El caso de “Argentina Salud”, el nombre detrás del que la Justicia investiga una presunta red de clínicas clandestinas en el partido de La Matanza, sumó así el testimonio de Damián, hijo de Héctor Navarro, fallecido el 4 de enero tras atenderse en una sede de González Catán.
Según contó el denunciante, ese domingo volvía de jugar al pádel con su papá cuando el hombre empezó con un fuerte dolor abdominal. Eligieron la cercanía antes que la guardia pública: “Vivimos a dos cuadras”, repitió, y explicó que decidieron no ir a la UPA por la cantidad de gente.
En “Argentina Salud”, siempre de acuerdo con su relato, le practicaron un electrocardiograma, aplicaron el analgésico y lo mandaron de vuelta a la casa. Minutos después, el paciente sufrió un infarto fatal. La familia sostiene que, al revisar el estudio con otros profesionales, les dijeron que había un indicio (“una curva”) que ameritaba internación urgente.
Los empleados de la falsa clínica salieron a agredir al familiar del fallecido
La escena no quedó solo en la denuncia. Este miércoles, mientras el joven reclamaba explicaciones y pedía que el lugar fuera clausurado, se produjeron incidentes en la puerta del establecimiento.

TN mostró el momento en que, en medio de un móvil en vivo, un grupo salió desde adentro del lugar y atacó a familiares que protestaban; hubo golpes, corridas y un clima de máxima tensión.
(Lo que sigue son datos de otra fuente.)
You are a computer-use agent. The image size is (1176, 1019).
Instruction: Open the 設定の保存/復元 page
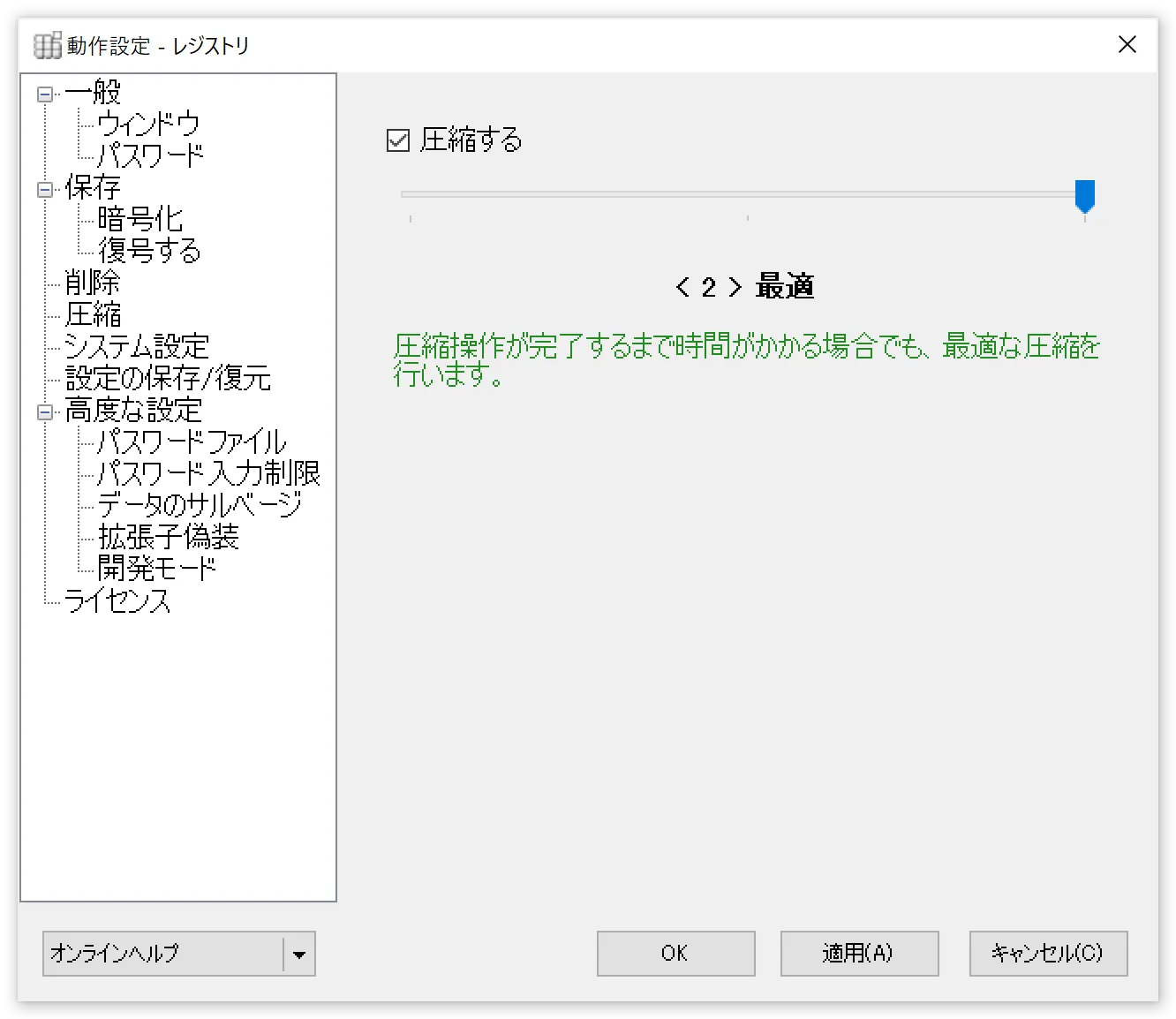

Tras el episodio hubo demorados —entre ellos el hijo de la víctima— y la Justicia dispuso una clausura preventiva en el marco de la investigación.
Detrás del estallido vecinal hay una causa que avanza sobre una operatoria mucho más grande que una sola sede. “Argentina Salud” funcionaba como un “emporio” montado con guardias 24 horas, distintas especialidades, mutual propia, ambulancias y hasta farmacias; pero, según la pesquisa, varias de esas sedes no tenían habilitación y trabajaban con profesionales sin matrícula válida o, directamente, con personas sin título atendiendo pacientes. Una fuente del área de Salud provincial afirmó que, de cuatro sedes relevadas, tres no contaban con habilitación.
Los operativos fueron múltiples y coordinados. Hubo allanamientos en localidades como González Catán, Virrey del Pino y San Justo, mientras que se realizaron 13 procedimientos simultáneos e intervino la Policía Federal. En esos operativos se secuestraron elementos que, para los investigadores, serían centrales para probar la maniobra: más de 50 sellos médicos presuntamente falsificados, documentación clínica y vehículos asociados al circuito sanitario (incluidas ambulancias con irregularidades).
En el expediente, además, aparece la hipótesis de que se usaban matrículas reales obtenidas de internet o bases de datos para confeccionar recetas, certificados y estudios apócrifos.
El “disparador” de la investigación fue la denuncia de una médica que descubrió que estaban utilizando su firma y su sello sin autorización. A partir de ahí, la Justicia reconstruyó un presunto esquema que habría afectado a más de 50 profesionales —especialmente de CABA— cuyos datos habrían sido usurpados para respaldar documentación falsa.